Many server motherboards with SR-IOT tech and later can pass an entire PCI card straight through to a guest OS on various virtualization platforms. The pain in the butt is it’s often quite an exercise of getting the right BIOS and other firmware on everything, but it was commonplace to do this for a while with things like 1G and 10G Ethernet/fiber cards.

Not too horrible on a single server, bit when you start doing live migration of OSes and there needs to be an identical card in the exact same spot on the PCI bus waiting in server 2 for the VM to grab... gets weird.
 
Many server motherboards with SR-IOT tech and later can pass an entire PCI card straight through to a guest OS on various virtualization platforms.
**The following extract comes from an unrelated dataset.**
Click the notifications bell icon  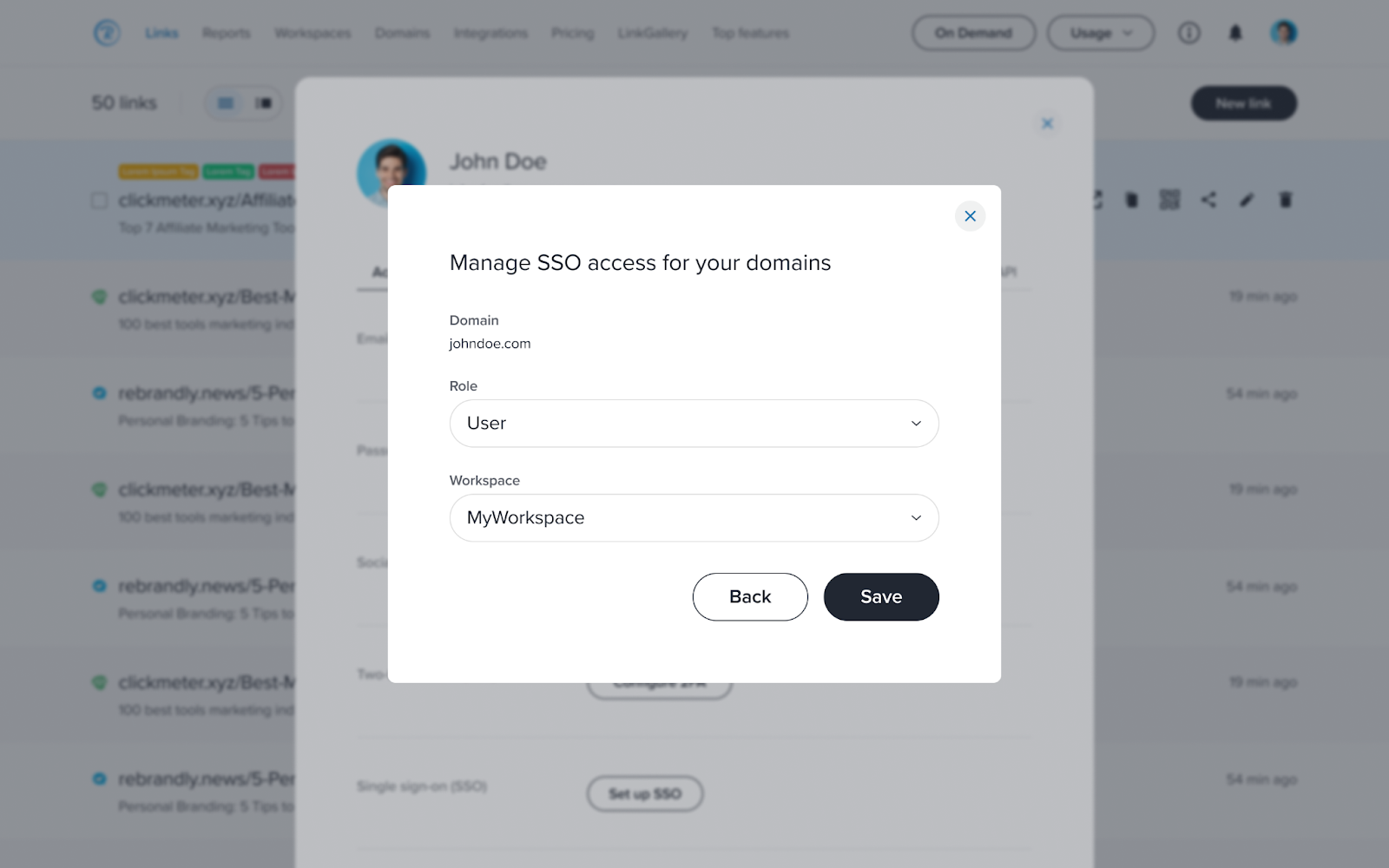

The pain in the butt is it’s often quite an exercise of getting the right BIOS and other firmware on everything, but it was commonplace to do this for a while with things like 1G and 10G Ethernet/fiber cards.

Not too horrible on a single server, bit when you start doing live migration of OSes and there needs to be an identical card in the exact same spot on the PCI bus waiting in server 2 for the VM to grab... gets weird.

Sure. I just don't think MacOS supports NVidia cards at all, so I think the drivers are complete unobtanium. :D
 
I bought the and mRyzen chipemory from the video but doubled it to 32gb

Still researching video cards.
 
Ok. It's... weird. Also on an MacBook Pro 8 Core i9, Radeon, 4TB internal SSD.

The create proxies took 2 hours on the MAC, as opposed to 40 minutes on the PC.

However, without a proxy, I can play 9 Cams at around 2 FPS on the MAC, where I can only get around 1 FPS on the PC.

Since 2 FPS is still not really usable, I prefer the quicker proxy gen. But it's interesting that there isn't a clear winner between the two. My suspicion is that Create Proxies is wildly multi-core and Macbook Pro's overheat almost immediately on multicore and step down the CPU's.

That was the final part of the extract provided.